# PROVIDED DATA
++++

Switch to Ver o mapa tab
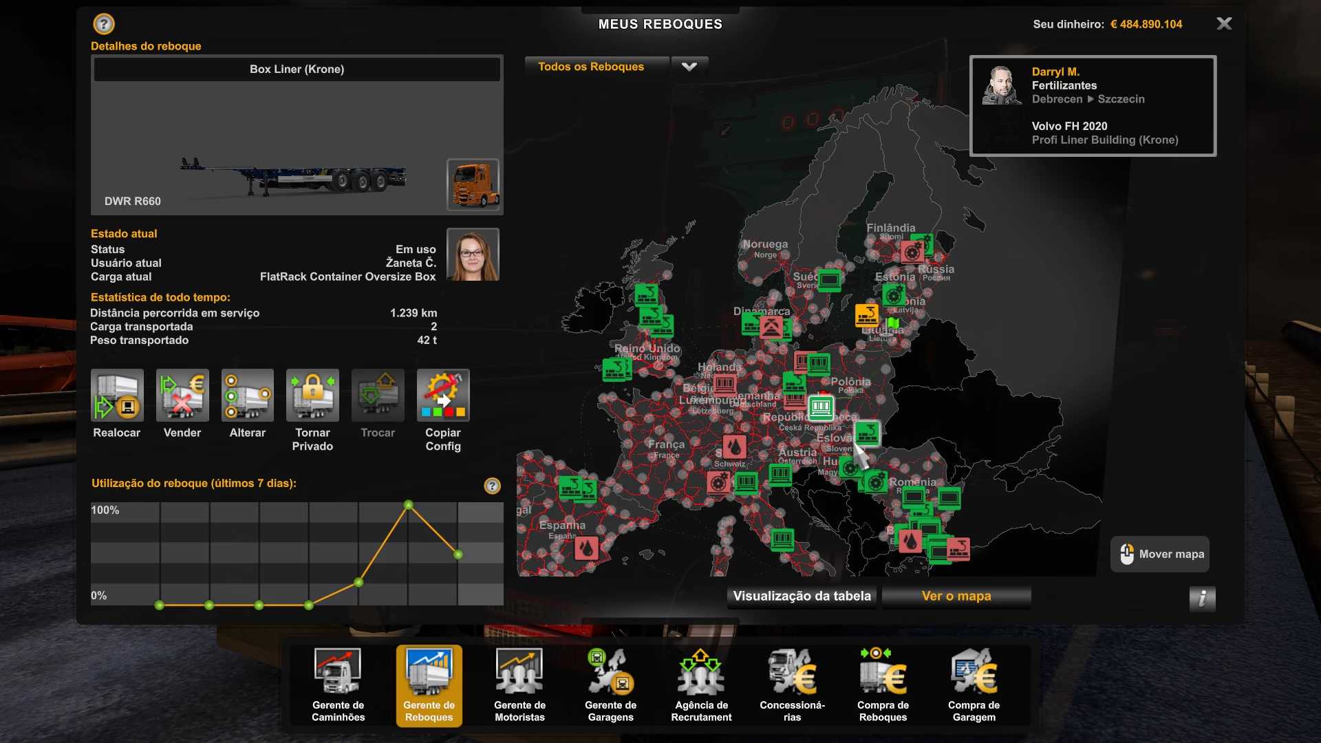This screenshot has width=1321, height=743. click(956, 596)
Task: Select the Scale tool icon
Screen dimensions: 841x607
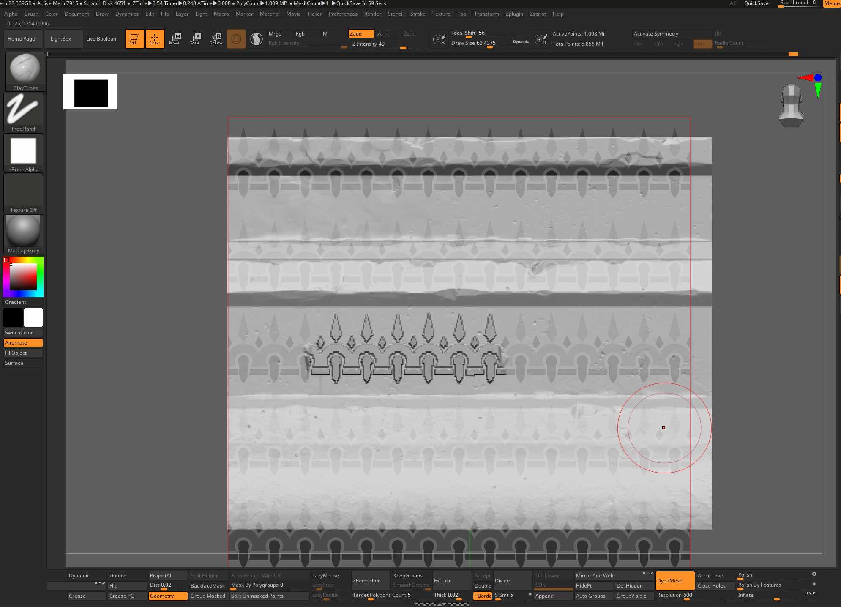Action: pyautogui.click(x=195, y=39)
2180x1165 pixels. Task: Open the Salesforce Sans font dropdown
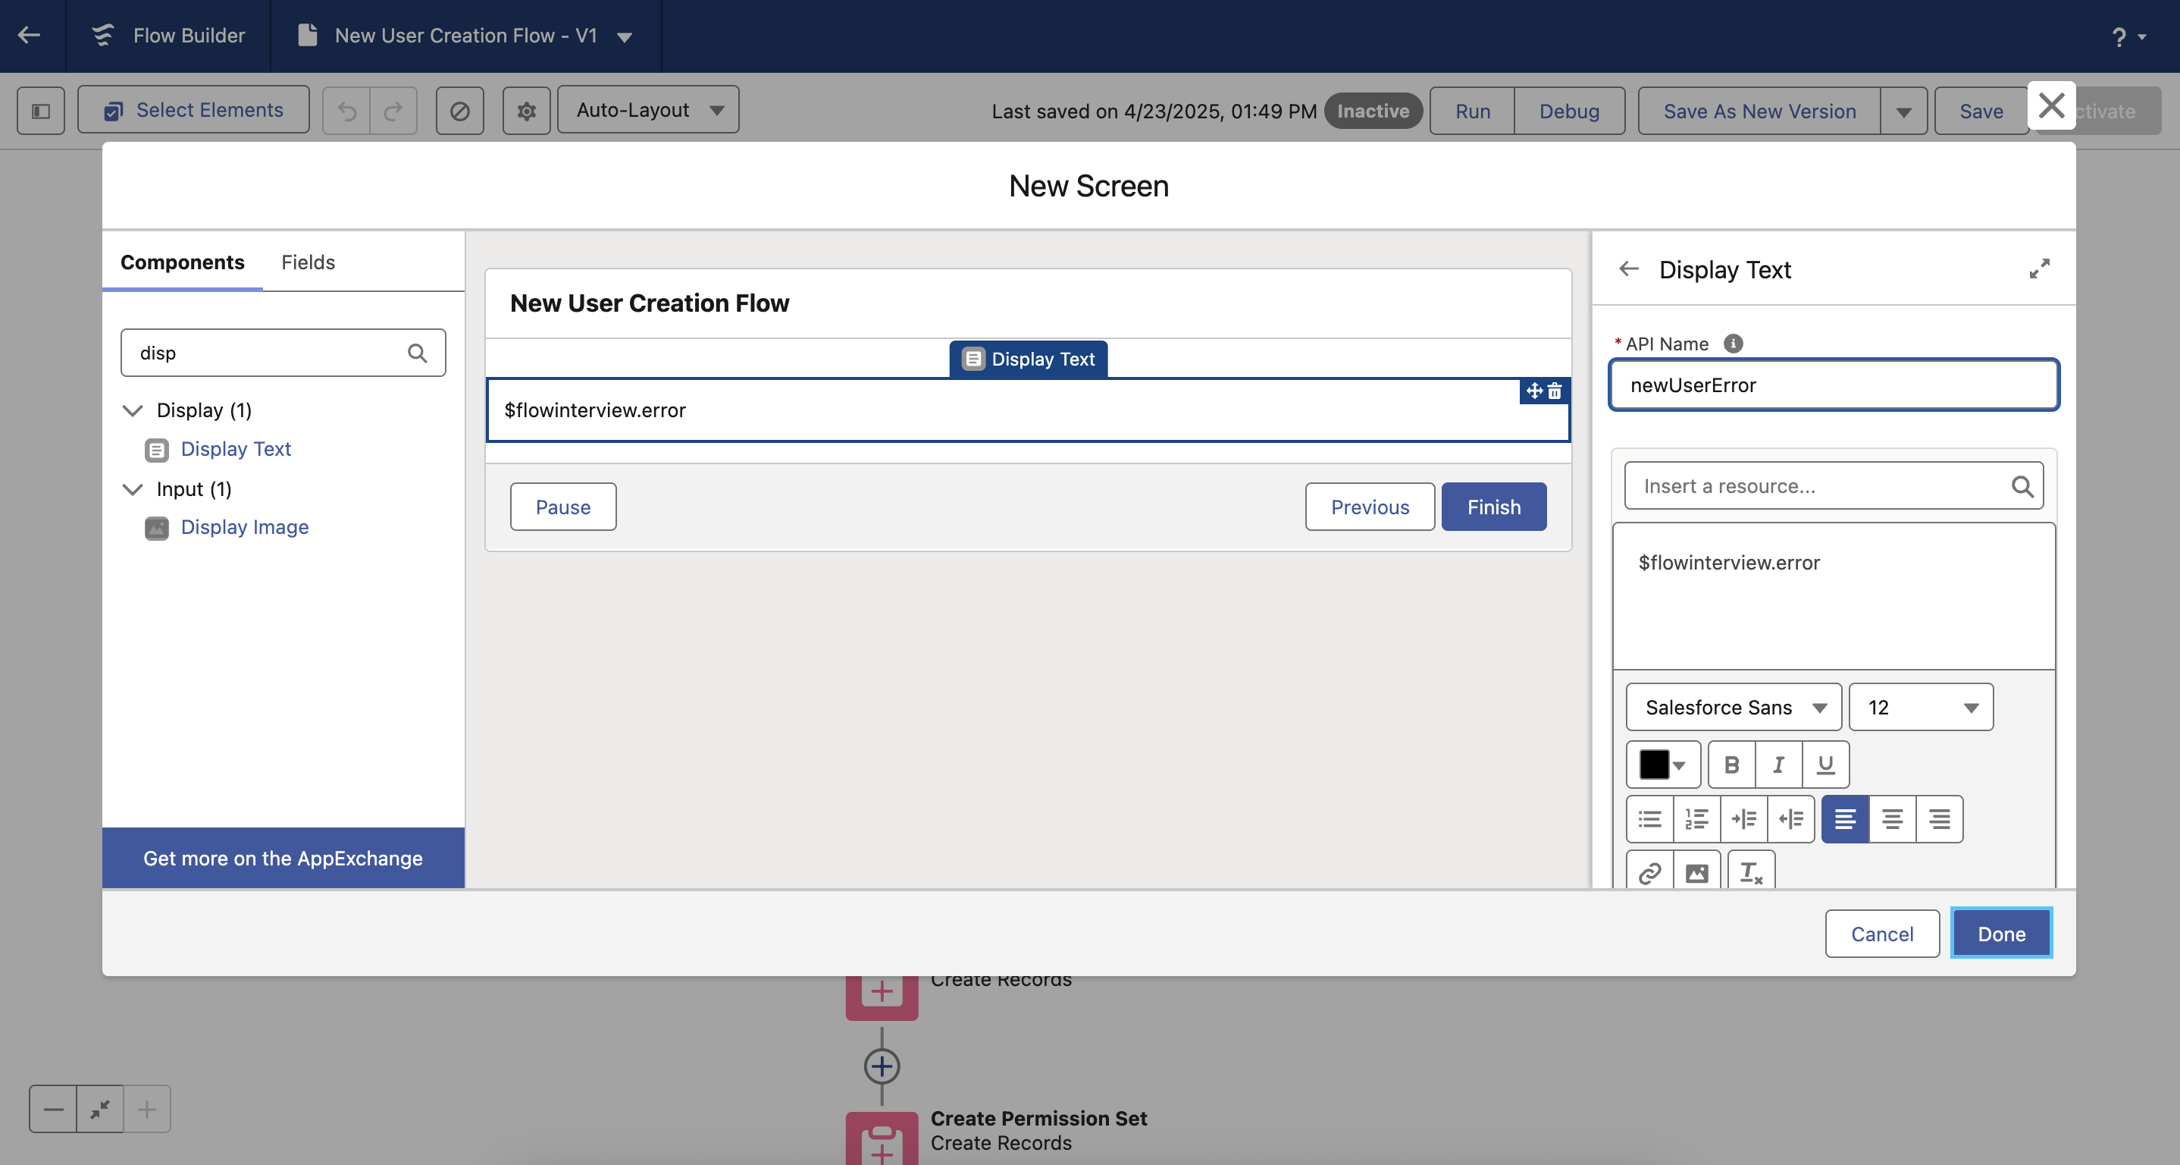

++++

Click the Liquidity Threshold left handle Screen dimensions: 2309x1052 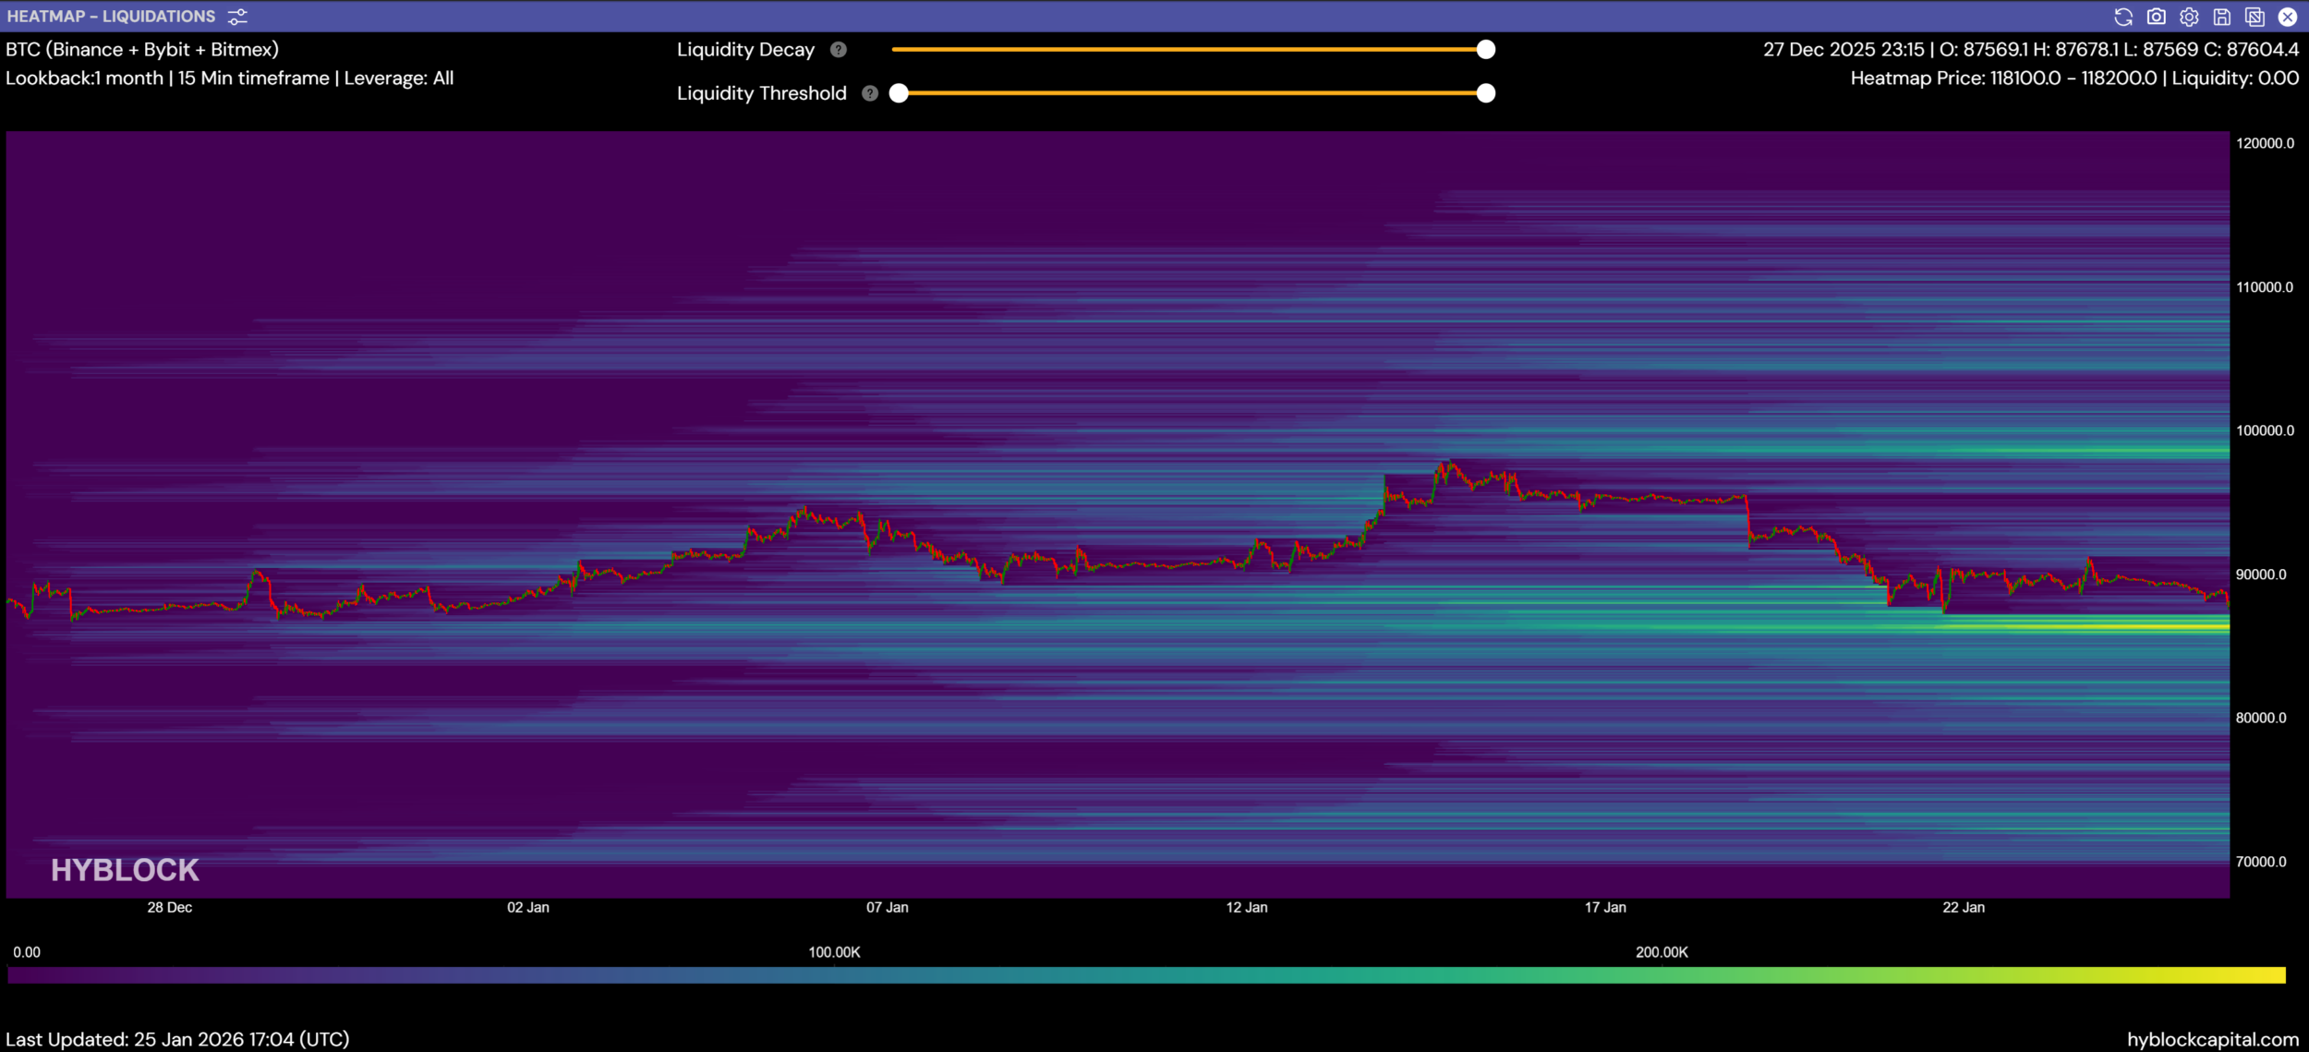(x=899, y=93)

++++

# WHAT THE TASK ASKS
Make an exact copy of the lines above, beginning with the line with "Switch to Ver o mapa tab" and ending with the line with "2180x1165 pixels. Task: Open", and keep the pictures out of it.

# WRITTEN ANSWER
Switch to Ver o mapa tab
This screenshot has width=1321, height=743. click(956, 596)
Task: Select the Scale tool icon
Screen dimensions: 841x607
Action: pyautogui.click(x=195, y=39)
2180x1165 pixels. Task: Open the Salesforce Sans font dropdown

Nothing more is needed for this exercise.